Collected data entries
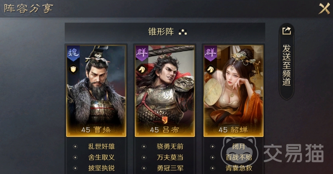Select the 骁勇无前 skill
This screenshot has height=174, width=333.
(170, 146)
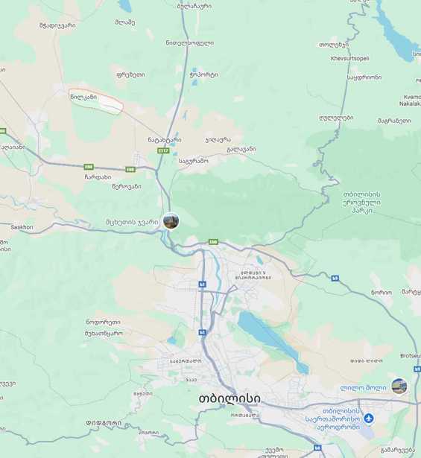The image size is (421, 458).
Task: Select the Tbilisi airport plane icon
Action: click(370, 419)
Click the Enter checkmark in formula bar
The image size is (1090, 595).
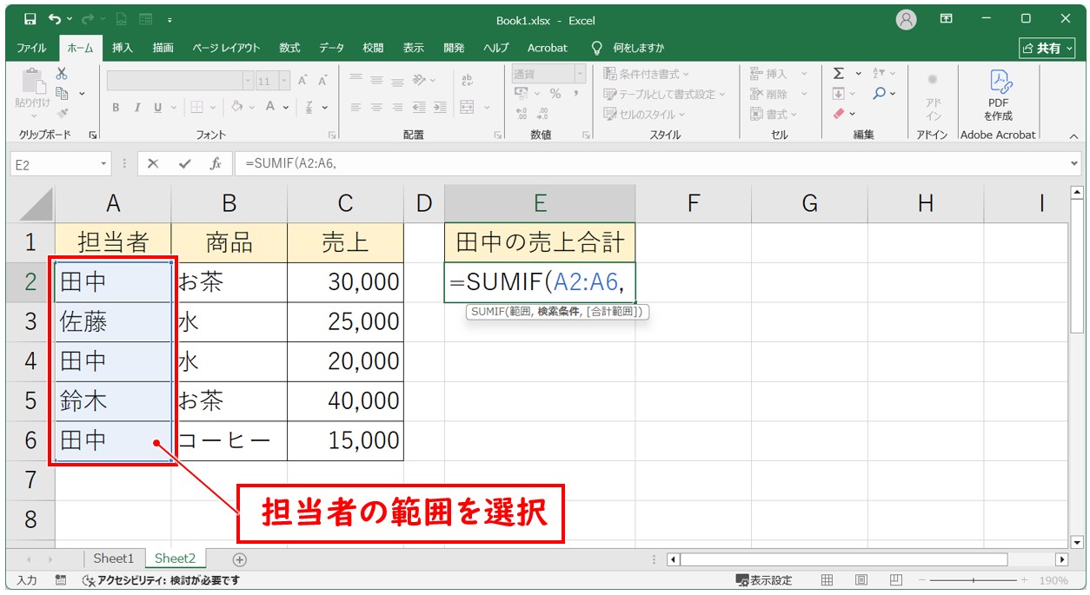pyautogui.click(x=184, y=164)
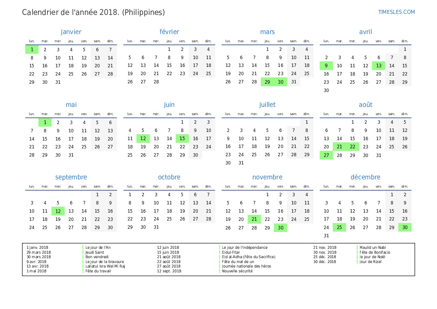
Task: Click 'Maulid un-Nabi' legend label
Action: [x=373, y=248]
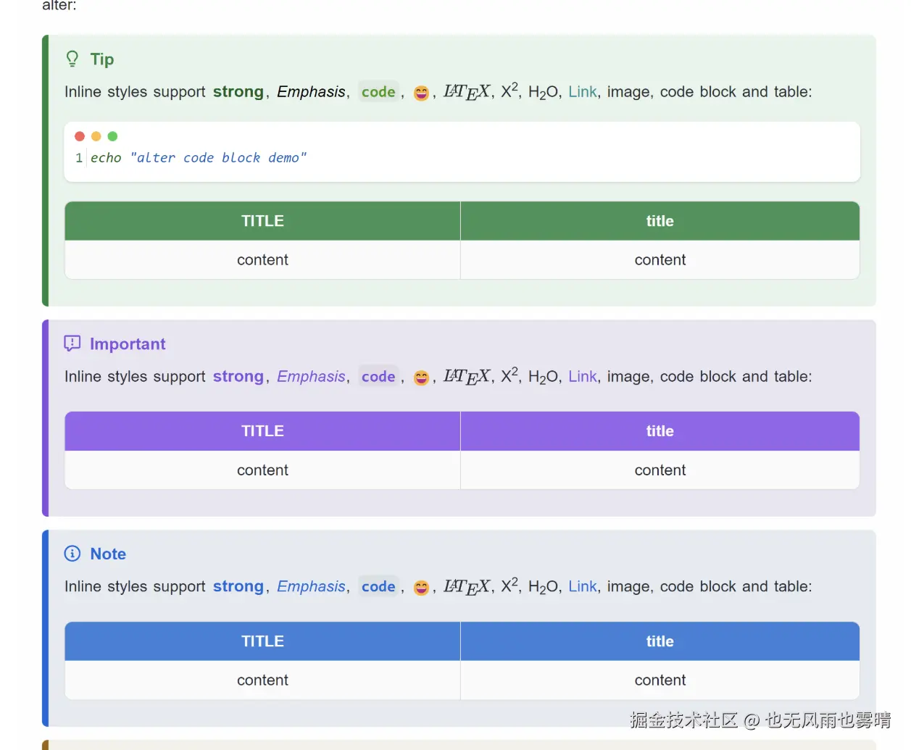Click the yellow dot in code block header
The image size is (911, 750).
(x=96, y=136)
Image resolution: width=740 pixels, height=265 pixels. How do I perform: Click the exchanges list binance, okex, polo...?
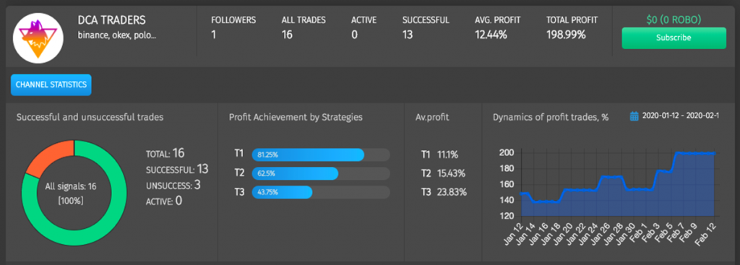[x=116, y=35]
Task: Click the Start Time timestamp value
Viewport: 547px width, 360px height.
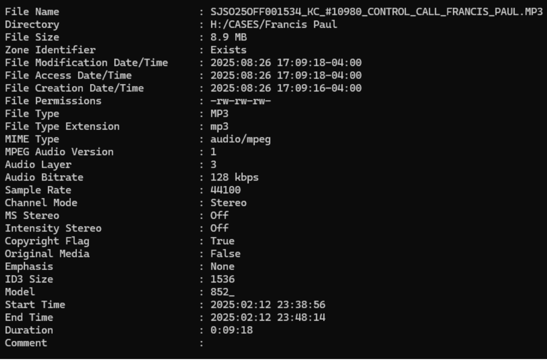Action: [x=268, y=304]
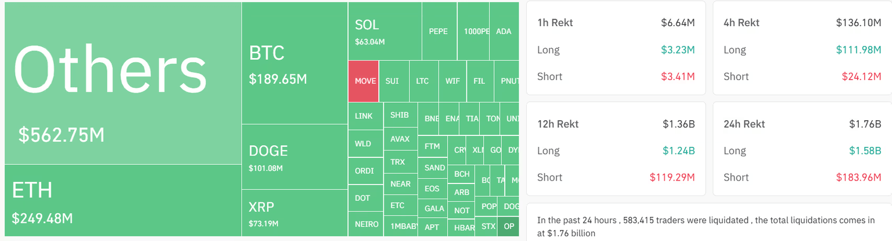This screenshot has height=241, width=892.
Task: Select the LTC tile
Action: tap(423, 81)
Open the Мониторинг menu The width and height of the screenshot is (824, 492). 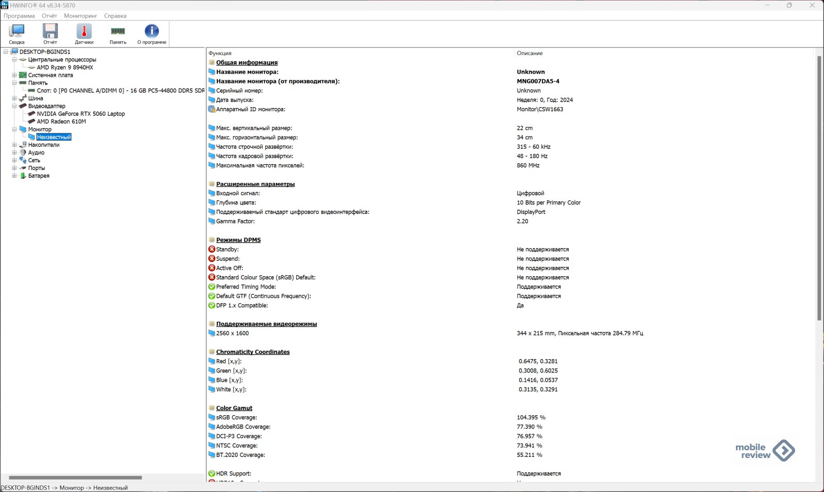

• [WHAT IS BEING ASKED] Give back exactly the lines from the one with "Task: Click the Start Time timestamp value" through the end of the records above, inclusive, and omit any pictures.

• [THE ANSWER]
Task: Click the Start Time timestamp value
Viewport: 547px width, 360px height.
Action: [x=268, y=304]
This screenshot has height=241, width=892.
Task: Select the LTC tile
Action: tap(423, 81)
Open the Мониторинг menu The width and height of the screenshot is (824, 492). 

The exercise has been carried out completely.